SHORT TASK:
From the Bristol Cliffs Wilderness text below, extract the passage that starts at the words "The Bristol Cliffs" and stops after the words "in the state.", copying it word for word.

TEXT TO READ:
........

- Location: Addison County, Vermont, US
- Nearest city: Lincoln, Vermont
- Coordinates: 44°06′N 73°03′W﻿ / ﻿44.100°N 73.050°W
- Area: 3,750 acres (1,520 ha)
- Established: 1975
- Governing body: United States Forest Service

= Bristol Cliffs Wilderness =

Protected area in Vermont, United States

The Bristol Cliffs Wilderness is one of eight wilderness areas in the Green Mountain National Forest in the U.S. state of Vermont. The area, near Lincoln, Vermont, is managed by the U.S. Forest Service. With a total of 3750 acre, the wilderness is the smallest in Vermont. It was created by the Eastern Wilderness Areas Act of 1975, which makes it one of the oldest wilderness areas in the state.

........

ENTRIES SHOWN:
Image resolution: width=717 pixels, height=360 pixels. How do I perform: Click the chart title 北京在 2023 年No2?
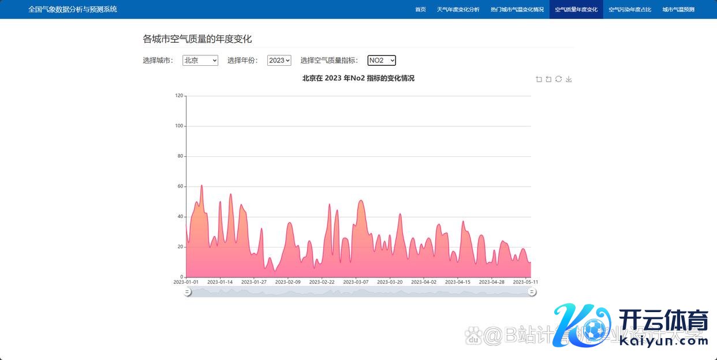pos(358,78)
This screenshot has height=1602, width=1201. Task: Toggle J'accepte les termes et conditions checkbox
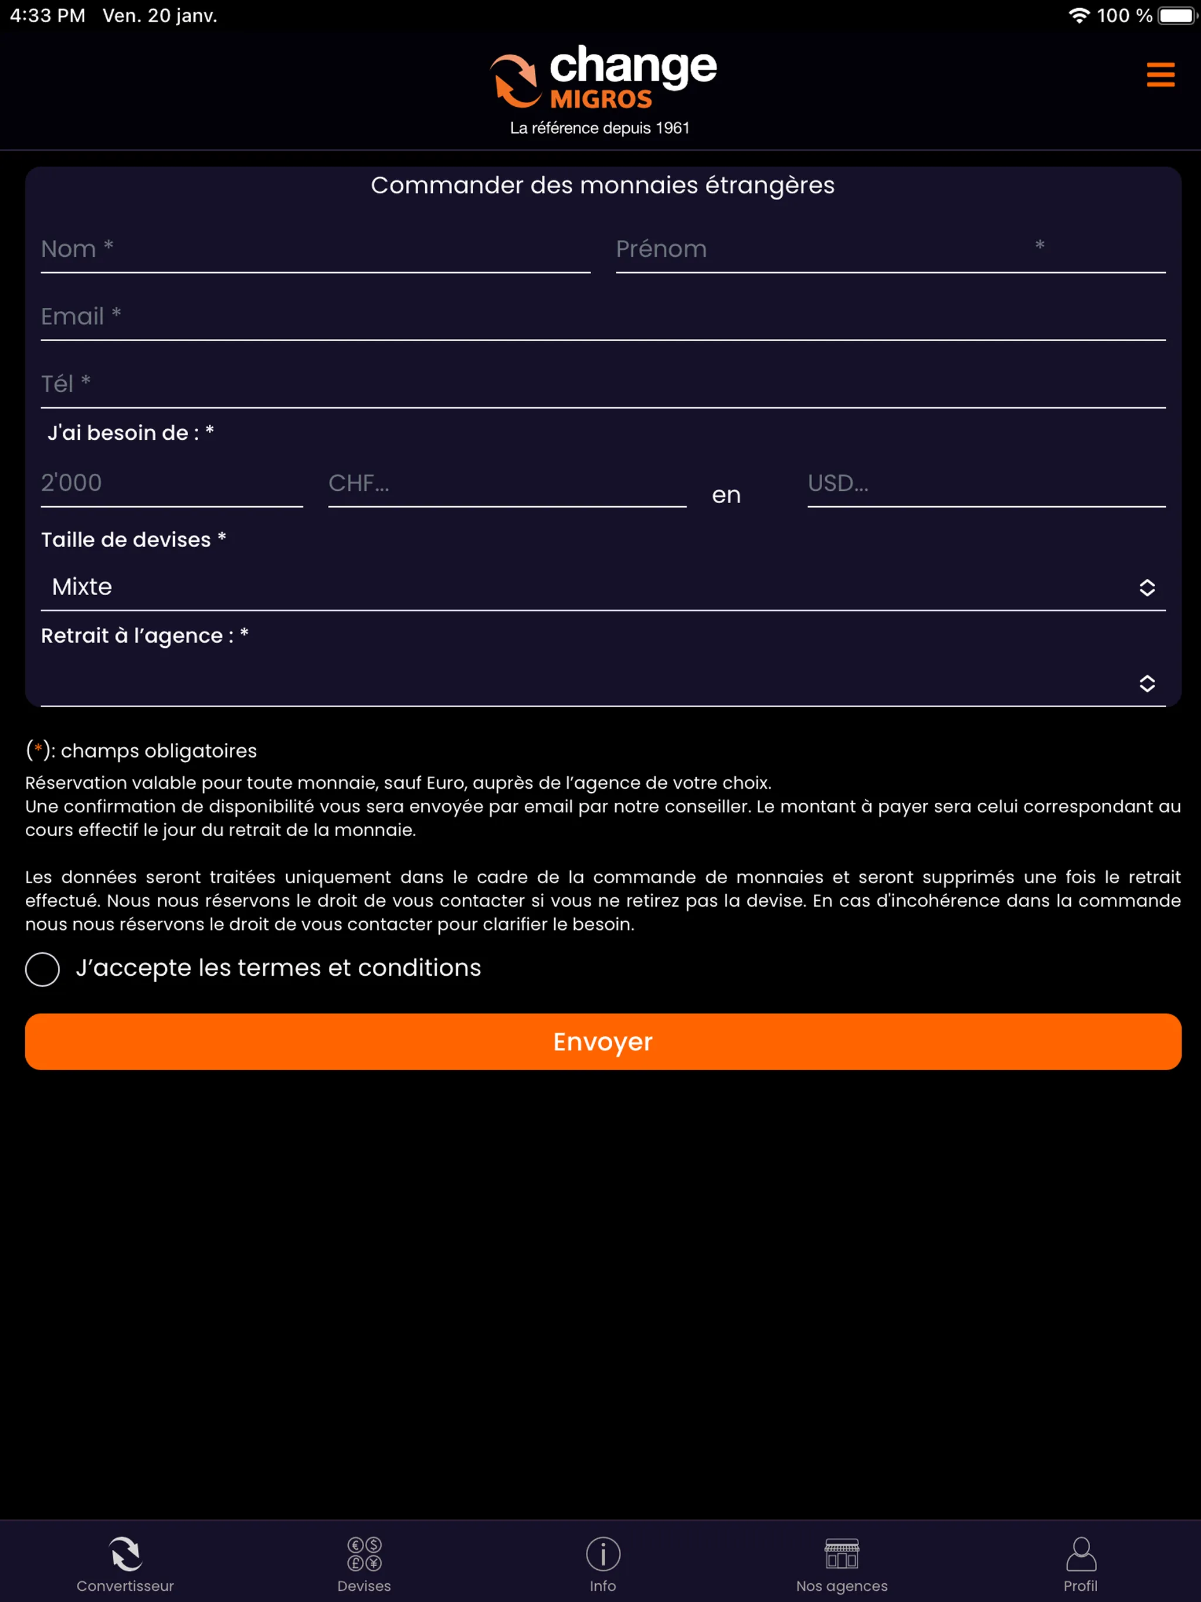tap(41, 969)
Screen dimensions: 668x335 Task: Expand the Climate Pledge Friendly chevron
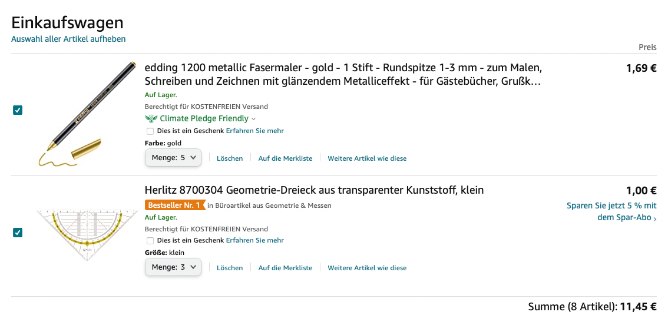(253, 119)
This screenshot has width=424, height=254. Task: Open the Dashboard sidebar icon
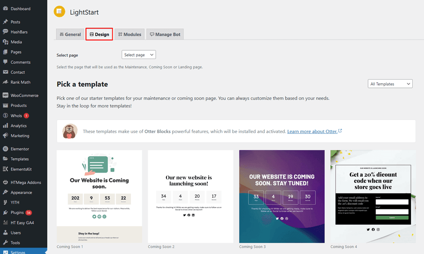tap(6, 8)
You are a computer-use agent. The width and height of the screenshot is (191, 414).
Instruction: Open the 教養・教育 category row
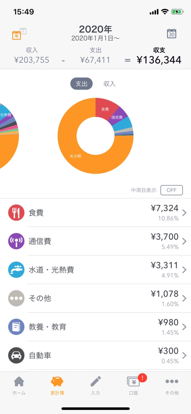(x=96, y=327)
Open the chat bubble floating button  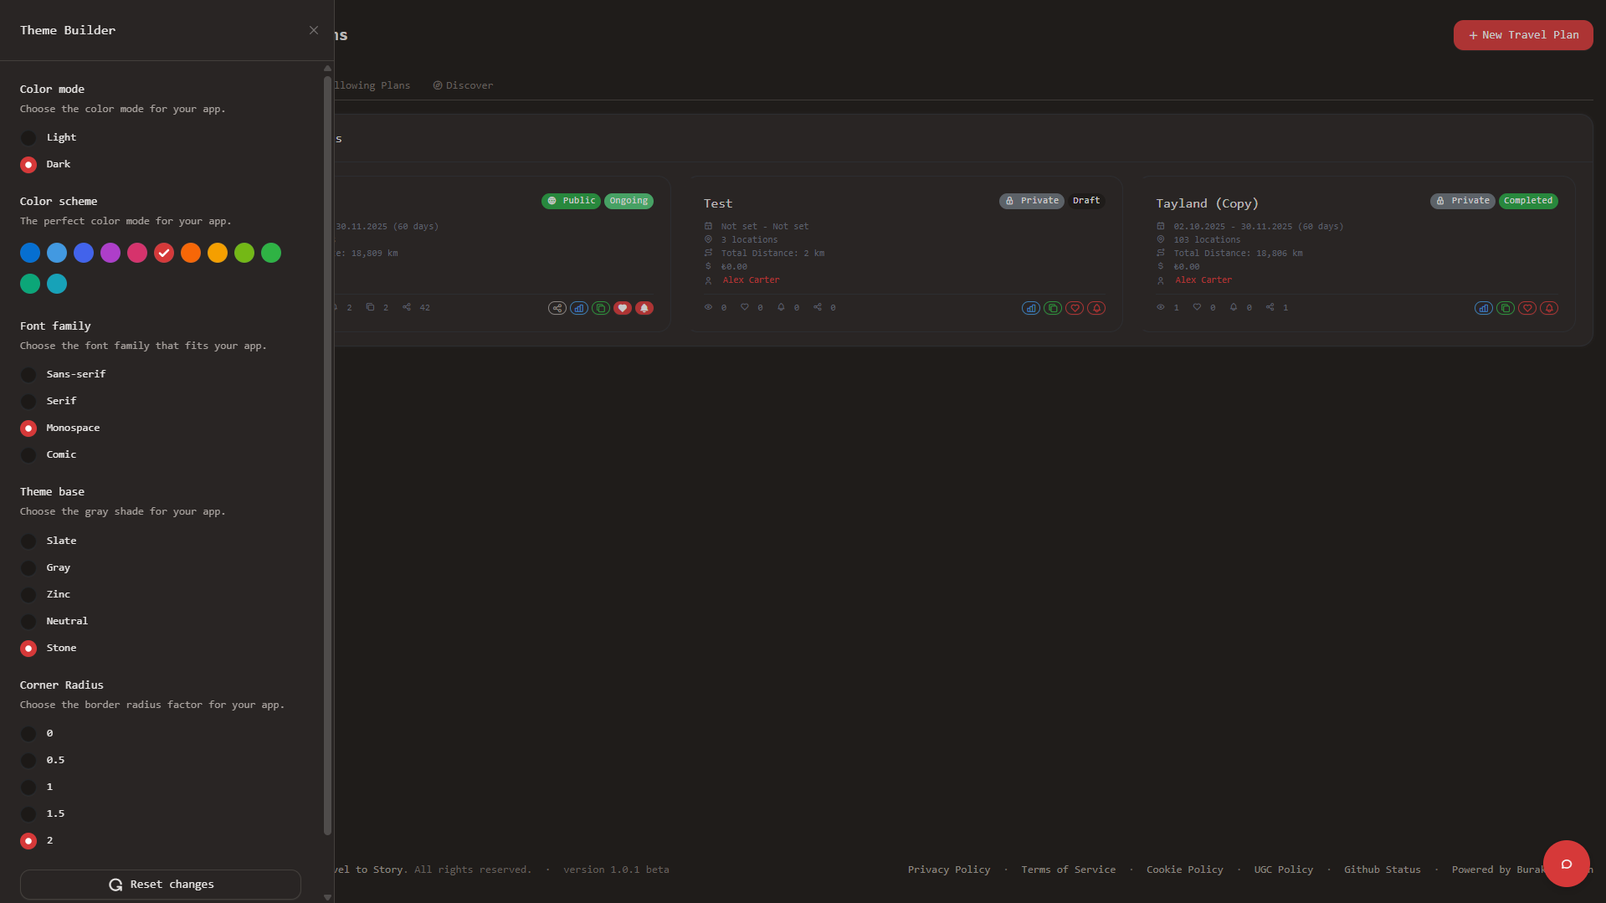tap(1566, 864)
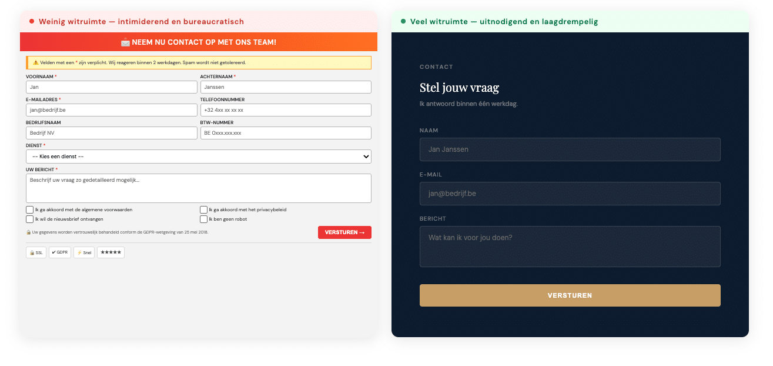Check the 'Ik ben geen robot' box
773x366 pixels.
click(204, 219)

........

FINAL RESULT:
The Bristol Cliffs Wilderness is one of eight wilderness areas in the Green Mountain National Forest in the U.S. state of Vermont. The area, near Lincoln, Vermont, is managed by the U.S. Forest Service. With a total of 3750 acre, the wilderness is the smallest in Vermont. It was created by the Eastern Wilderness Areas Act of 1975, which makes it one of the oldest wilderness areas in the state.